In our own ways, we make space for orchids in our work and programming by emphasizing the ways in which relationships and time are necessary conditions for educational development. Some of the ways we do this as we go about our regular, day-to-day “dandelion” programming include:

  • Check in and reflect on connections: Regularly pause during engagements for reflective check-ins wherein participants can share their thoughts on new connections, challenges or any collective insights gained. This helps participants see relational growth as part of their learning.
  • Create opportunities for cross-disciplinary interaction: Design group activities that mix participants across different disciplines or roles. Consider discussion prompts that require multiple perspectives, reinforcing a sense of shared purpose.
  • Define affective outcomes as clearly as skill-based ones: When planning workshops, incorporate affective goals—such as fostering connection and community—as explicit objectives, treating them with equal weight as skill-based outcomes.
  • End with collective reflection: Close programs by inviting participants to share not only new skills but also the relationships or networks they’ve started building. This emphasizes the value of affective outcomes and normalizes the commitment to sustaining these connections beyond the event.
  • Engage with personal storytelling: Begin events with interactive exercises that invite participants to share a meaningful or challenging recent moment from their teaching or from their lives. This sets the tone for community-building and eases the transition into collaborative work.
  • Lean into play and creative approaches: Include an exercise that might activate imaginative thinking like using visual thinking strategies or a paired movement activity and enjoy a shared experience of lightness.
  • Model care in facilitation: Demonstrate care in your interactions, setting a precedent for participants. Show genuine interest in their insights, making room for personal or contextual details that may be meaningful to them. Generate collective resources that bring a variety of participants’ contexts to the forefront.
  • Provide candor about institutional challenges: Directly speak to the realistic limitations of what the institution can do to support faculty; do not overpromise possibilities or shy away from the realities of the conditions in which the work will happen.

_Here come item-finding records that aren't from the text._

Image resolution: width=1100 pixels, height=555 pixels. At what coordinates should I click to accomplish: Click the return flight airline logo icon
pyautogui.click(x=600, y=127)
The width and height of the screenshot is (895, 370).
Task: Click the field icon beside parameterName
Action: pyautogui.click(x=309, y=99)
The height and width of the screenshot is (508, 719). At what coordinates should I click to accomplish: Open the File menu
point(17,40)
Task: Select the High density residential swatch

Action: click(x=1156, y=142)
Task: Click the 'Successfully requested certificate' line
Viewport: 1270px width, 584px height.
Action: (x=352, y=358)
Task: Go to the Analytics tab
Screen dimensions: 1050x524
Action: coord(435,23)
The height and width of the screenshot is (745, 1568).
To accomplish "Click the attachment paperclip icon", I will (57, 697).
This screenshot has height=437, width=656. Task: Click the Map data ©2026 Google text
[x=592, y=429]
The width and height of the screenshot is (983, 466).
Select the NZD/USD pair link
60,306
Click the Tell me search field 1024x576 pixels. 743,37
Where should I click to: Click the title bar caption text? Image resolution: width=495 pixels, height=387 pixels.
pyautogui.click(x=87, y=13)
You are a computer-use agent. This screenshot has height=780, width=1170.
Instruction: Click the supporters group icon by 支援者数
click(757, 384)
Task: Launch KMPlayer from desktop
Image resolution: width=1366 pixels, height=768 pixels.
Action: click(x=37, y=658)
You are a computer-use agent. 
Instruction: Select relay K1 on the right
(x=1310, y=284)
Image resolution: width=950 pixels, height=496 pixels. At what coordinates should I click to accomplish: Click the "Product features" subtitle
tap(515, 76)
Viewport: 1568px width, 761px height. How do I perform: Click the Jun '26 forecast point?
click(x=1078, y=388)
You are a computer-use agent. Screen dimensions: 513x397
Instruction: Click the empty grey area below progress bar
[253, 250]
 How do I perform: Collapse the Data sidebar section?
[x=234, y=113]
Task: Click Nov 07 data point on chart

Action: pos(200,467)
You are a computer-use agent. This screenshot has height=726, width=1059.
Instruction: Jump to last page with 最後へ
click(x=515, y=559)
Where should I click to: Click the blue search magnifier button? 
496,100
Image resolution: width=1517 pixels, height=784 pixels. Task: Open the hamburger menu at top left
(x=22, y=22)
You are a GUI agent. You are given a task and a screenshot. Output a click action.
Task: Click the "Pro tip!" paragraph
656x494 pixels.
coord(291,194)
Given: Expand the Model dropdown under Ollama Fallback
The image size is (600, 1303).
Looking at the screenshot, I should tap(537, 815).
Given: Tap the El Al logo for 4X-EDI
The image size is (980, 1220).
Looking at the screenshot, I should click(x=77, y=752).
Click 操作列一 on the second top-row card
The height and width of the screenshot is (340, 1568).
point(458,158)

Balancing the orchid and the dandelion depends on priorities and time constraints. The dandelion approach can produce quick solutions when the pressure is high, and the orchid approach encourages us to carve out the time and tend to our relationships even in our constant push to maintain that field of flowers.

While it may disrupt our metaphor, dandelions can give way to orchids and orchids can give way to dandelions. After all, the more often that deeper relationships develop, the more often we’re going to be in contact with faculty and colleagues, which will seed new ideas and possibilities, be they orchids or dandelions.

The metaphor encourages us to ask how and where we can make space and time for deeper engagement. We cannot just grow a field of dandelions if we want to foster a culture of innovation, nor can we respond effectively and in a timely manner to an institution’s needs if we just focus on orchids. We have found that giving ourselves the permission to grow orchids amid the dandelions allows us to feel more agency and more relationally connected to the work we’re doing and the people we’re doing it with. The metaphor has helped us foster and model a more inclusive, supportive academic culture—one that balances collaboration with efficiency, collective resilience with institutional responsiveness and meaning with productivity.

JT Torres directs the Houston H. Harte Center for Teaching and Learning at Washington & Lee University.

Lance Eaton is an educator, writer and public speaker. He has worked in educational development for 15 years and recently became the senior associate director of AI in teaching and learning at Northeastern University.

Deborah Kronenberg is an educator, consultant and public speaker who approaches communities of learning with creative, interdisciplinary, relationship-centric leadership in faculty and administrative roles in the greater Boston area.